» **EXERCISE DATA**:
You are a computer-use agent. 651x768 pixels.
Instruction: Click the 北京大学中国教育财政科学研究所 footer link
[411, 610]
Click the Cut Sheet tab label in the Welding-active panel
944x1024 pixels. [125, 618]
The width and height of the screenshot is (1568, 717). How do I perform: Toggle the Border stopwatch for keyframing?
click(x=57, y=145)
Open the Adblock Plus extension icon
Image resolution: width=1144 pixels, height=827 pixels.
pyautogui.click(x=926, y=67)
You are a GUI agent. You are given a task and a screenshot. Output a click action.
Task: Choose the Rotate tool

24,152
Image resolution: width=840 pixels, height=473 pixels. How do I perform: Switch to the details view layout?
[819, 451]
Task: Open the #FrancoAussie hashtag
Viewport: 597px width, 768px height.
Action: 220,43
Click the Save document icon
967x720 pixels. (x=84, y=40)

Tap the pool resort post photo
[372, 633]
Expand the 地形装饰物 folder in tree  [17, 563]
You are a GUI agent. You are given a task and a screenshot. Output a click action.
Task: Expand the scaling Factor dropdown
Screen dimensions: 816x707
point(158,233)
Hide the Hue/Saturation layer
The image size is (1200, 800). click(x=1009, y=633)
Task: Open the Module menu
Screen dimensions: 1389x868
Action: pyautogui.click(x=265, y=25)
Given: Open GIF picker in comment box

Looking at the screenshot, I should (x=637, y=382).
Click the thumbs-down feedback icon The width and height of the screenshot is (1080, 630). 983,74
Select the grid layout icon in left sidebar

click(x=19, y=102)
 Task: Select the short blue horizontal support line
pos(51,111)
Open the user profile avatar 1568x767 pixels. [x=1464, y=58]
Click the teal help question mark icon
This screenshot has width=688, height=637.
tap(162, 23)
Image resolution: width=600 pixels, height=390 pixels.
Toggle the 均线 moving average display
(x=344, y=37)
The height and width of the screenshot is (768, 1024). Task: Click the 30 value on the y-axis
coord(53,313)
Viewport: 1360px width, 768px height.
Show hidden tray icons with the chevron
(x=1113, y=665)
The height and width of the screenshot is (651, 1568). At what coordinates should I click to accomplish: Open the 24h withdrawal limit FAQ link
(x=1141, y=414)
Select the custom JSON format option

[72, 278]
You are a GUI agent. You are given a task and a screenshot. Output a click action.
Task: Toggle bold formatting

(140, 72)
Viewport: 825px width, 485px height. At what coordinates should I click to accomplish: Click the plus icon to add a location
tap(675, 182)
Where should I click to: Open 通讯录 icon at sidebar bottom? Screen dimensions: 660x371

» **DIRECTIONS FOR THIS TASK**:
In full and without error, repeat the material above.

» **SOLUTION TO THIS TASK**:
You are a computer-use agent. 651x768 pixels.
Instruction: Click the 北京大学中国教育财政科学研究所 footer link
[411, 610]
Click the Cut Sheet tab label in the Welding-active panel
944x1024 pixels. [125, 618]
The width and height of the screenshot is (1568, 717). How do I perform: Toggle the Border stopwatch for keyframing?
click(x=57, y=145)
Open the Adblock Plus extension icon
Image resolution: width=1144 pixels, height=827 pixels.
pyautogui.click(x=926, y=67)
You are a GUI agent. You are given a task and a screenshot. Output a click action.
Task: Choose the Rotate tool

24,152
Image resolution: width=840 pixels, height=473 pixels. How do I perform: Switch to the details view layout?
[819, 451]
Task: Open the #FrancoAussie hashtag
Viewport: 597px width, 768px height.
Action: 220,43
Click the Save document icon
967x720 pixels. (x=84, y=40)

Tap the pool resort post photo
[372, 633]
Expand the 地形装饰物 folder in tree  [17, 563]
You are a GUI agent. You are given a task and a screenshot. Output a click action.
Task: Expand the scaling Factor dropdown
Screen dimensions: 816x707
point(158,233)
Hide the Hue/Saturation layer
The image size is (1200, 800). click(x=1009, y=633)
Task: Open the Module menu
Screen dimensions: 1389x868
Action: pyautogui.click(x=265, y=25)
Given: Open GIF picker in comment box

Looking at the screenshot, I should (x=637, y=382).
Click the thumbs-down feedback icon The width and height of the screenshot is (1080, 630). 983,74
Select the grid layout icon in left sidebar

click(x=19, y=102)
 Task: Select the short blue horizontal support line
pos(51,111)
Open the user profile avatar 1568x767 pixels. [x=1464, y=58]
Click the teal help question mark icon
This screenshot has width=688, height=637.
tap(162, 23)
Image resolution: width=600 pixels, height=390 pixels.
Toggle the 均线 moving average display
(x=344, y=37)
The height and width of the screenshot is (768, 1024). Task: Click the 30 value on the y-axis
coord(53,313)
Viewport: 1360px width, 768px height.
Show hidden tray icons with the chevron
(x=1113, y=665)
The height and width of the screenshot is (651, 1568). At what coordinates should I click to accomplish: Open the 24h withdrawal limit FAQ link
(x=1141, y=414)
Select the custom JSON format option

[72, 278]
You are a GUI agent. You are given a task and a screenshot. Output a click action.
Task: Toggle bold formatting

(140, 72)
Viewport: 825px width, 485px height. At what coordinates should I click to accomplish: Click the plus icon to add a location
tap(675, 182)
Where should I click to: Open 通讯录 icon at sidebar bottom? Screen dimensions: 660x371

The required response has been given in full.